The “hidden” fees charged by StubHub totaled “more than 40% of the advertised ticket price,” the lawsuit alleges, and D.C. consumers have reportedly paid $118 million in such fees since 2015.
In a statement, StubHub said the company is “committed to creating a transparent, safe and competitive marketplace” for its customers. “We are disappointed that the DC Attorney General is targeting StubHub when our user experience is in line with the law, the practices of our competitors and the broader e-commerce sector. We strongly support federal and state solutions that strengthen existing laws to empower consumers, such as requiring uniform all-in pricing across all platforms.”
Consumers have complained for years about “convenience” and “service” fees attached to the price of tickets to concerts and other live events. Laws requiring “all-ticket pricing” — the full, final cost, presented at the start of a sale — have been enacted by New York, California and other states in recent years. A federal bill (Transparency in Charges for Key Events Ticketing, or TICKET, Act) passed the House of Representatives in May and awaits passage in the Senate.
Hidden fees are also a key charge in the pending antitrust lawsuit against Live Nation filed by the Justice Department earlier this year. In that case, the Justice Department argued that such fees charged by Ticketmaster to American concertgoers “far exceed” those in other countries.
“Any fan who has logged onto the Ticketmaster website to purchase a concert ticket knows the feeling of shock and disappointment as the base cost of the ticket increases dramatically with the addition of fees,” the DOJ wrote in its complaint against Live Nation. “Whatever the name of the fee and however the fees are packaged and collected, it is essentially a 'Ticketmaster Tax' that ultimately increases the price fans pay.”
In Wednesday's lawsuit, Schwalb argues that StubHub imposes the same fees on its customers. Calling it a “classic bait-and-switch scheme,” the lawsuit alleges that the final price of a StubHub ticket is revealed only after customers have “invested time and effort clicking through an intentionally long, multi-page purchase process” — which features a countdown clock measurement to “create a false sense of urgency”.

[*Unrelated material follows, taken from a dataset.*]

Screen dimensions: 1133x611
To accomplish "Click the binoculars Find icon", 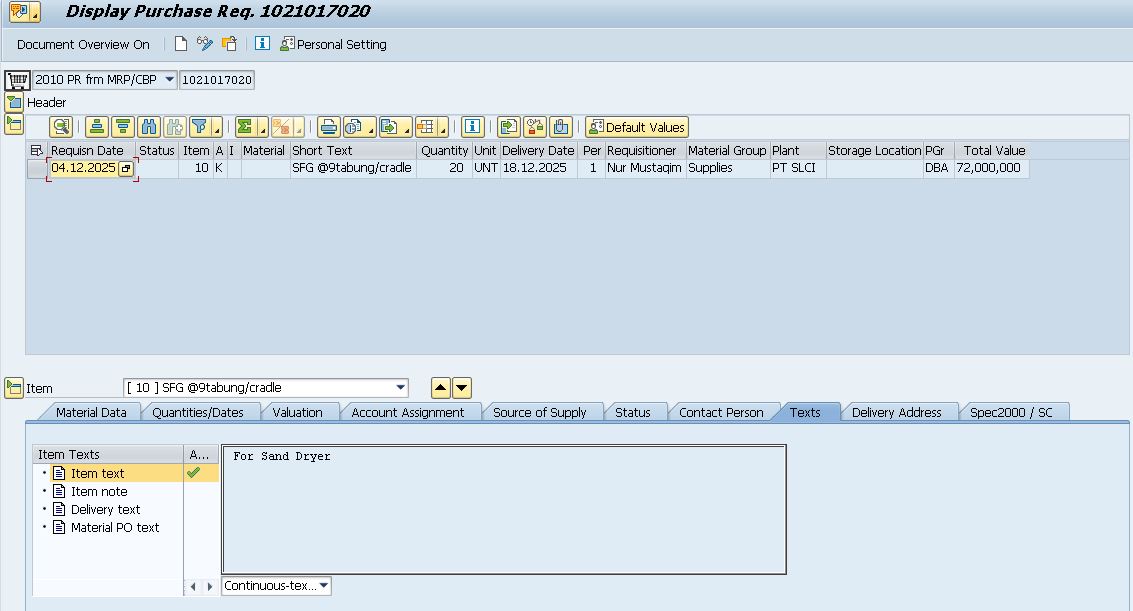I will coord(149,127).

“StubHub designed this unfair and deceptive scheme to make more money,” Schwalb wrote. “By forcing consumers to click through over a dozen pages before seeing the actual price, StubHub puts consumers in the position of having to choose between paying these unexpected fees or giving up their time and effort.

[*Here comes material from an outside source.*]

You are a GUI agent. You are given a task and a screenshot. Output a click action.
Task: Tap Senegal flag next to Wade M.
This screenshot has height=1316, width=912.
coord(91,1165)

In addition to raising such fees at the end of a transaction, the suit also accuses StubHub of choosing misleading names for them — a claim that echoes longstanding complaints about what vaguely named ticket fees charged by many companies actually cover.
“What StubHub identifies as 'Fulfillment and Service Fees' are actually affected by factors unrelated to 'fulfillment' or 'service,'” the lawsuit states. “Furthermore, fees vary widely and StubHub never discloses to the consumer how these fees are calculated or which services fund these fees.”